I like the second paper because it was presented at the first FAST conference I attended. I was specializing on file system performance and the paper has a very nice mix of math, theory and implementation. You could say I liked it mainly for personal reasons.
Rik: Why did you choose industry over academia?
Vasily: Well, I went to IBM Research because I could not decide between industry and academia. I think this is one of a few organizations where one can combine academic activities (research, publishing, mentoring younger researchers, community service) with very direct impact on products, services, and business, via understanding real customer requirements, defining products, designing and developing systems, supporting and servicing them.
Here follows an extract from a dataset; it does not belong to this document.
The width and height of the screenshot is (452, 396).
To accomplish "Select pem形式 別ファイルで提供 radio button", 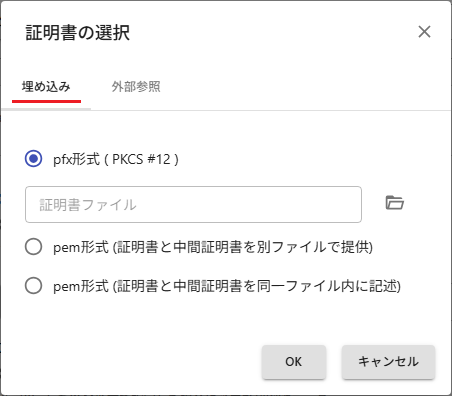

That's the balance I currently enjoy.
Rik: What areas are you working on now?
Vasily: In the last 2-3 years I, along with my wonderful colleagues, work on making file systems cloud native. We look into, for example, how to make existing file systems more consumable in hybrid cloud environments and what kind of storage do serverless platforms at the Edge require.
Rik: I notice that you've become a manager. How did that happen, as I thought that was unusual for someone working remotely.
Vasily: Unlike a lot of people, I was already working remotely when COVID appeared, shutting down offices. I had started working for IBM while my wife was a research professor at Stony Brook on Long Island. More recently, she found related work in the Los Angeles area, and we moved to be close. I don't mind flying into San Jose to visit the office, although I haven't been doing as much of that recently as I used to.
People knew I was interested in becoming a manager, and when a position in my group opened up, they offered me the job, even though I work remotely most of the time. I think that the pandemic worked in my favor here.